- [What is needed]: Reproduce word for word the rows starting at the line containing "Where should I" and ending at the line containing "click(x=234, y=66)", with both of those lines included.

- [Listed records]:

- - -

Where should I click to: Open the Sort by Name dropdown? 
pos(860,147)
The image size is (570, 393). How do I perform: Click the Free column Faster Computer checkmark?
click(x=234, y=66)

- - -

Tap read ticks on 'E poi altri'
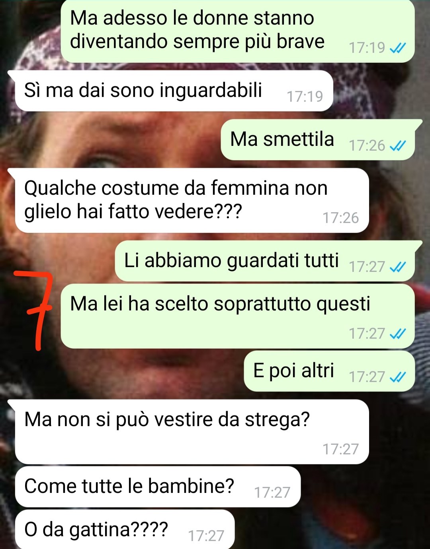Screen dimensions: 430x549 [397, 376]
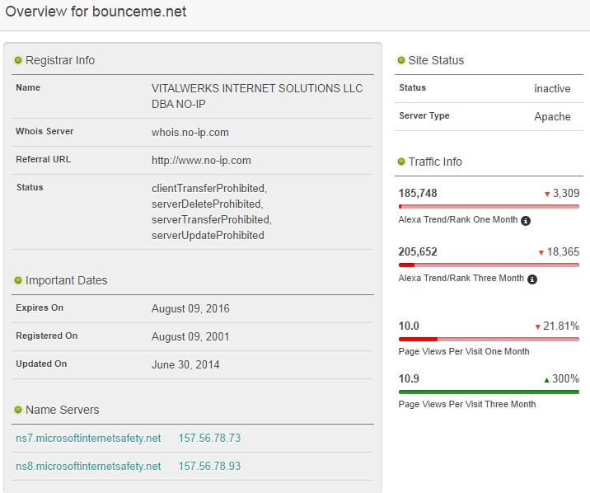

- - -

- [Output below]:
Where should I click to: Open the Sort by Name dropdown? 
pos(860,147)
The image size is (570, 393). How do I perform: Click the Free column Faster Computer checkmark?
click(x=234, y=66)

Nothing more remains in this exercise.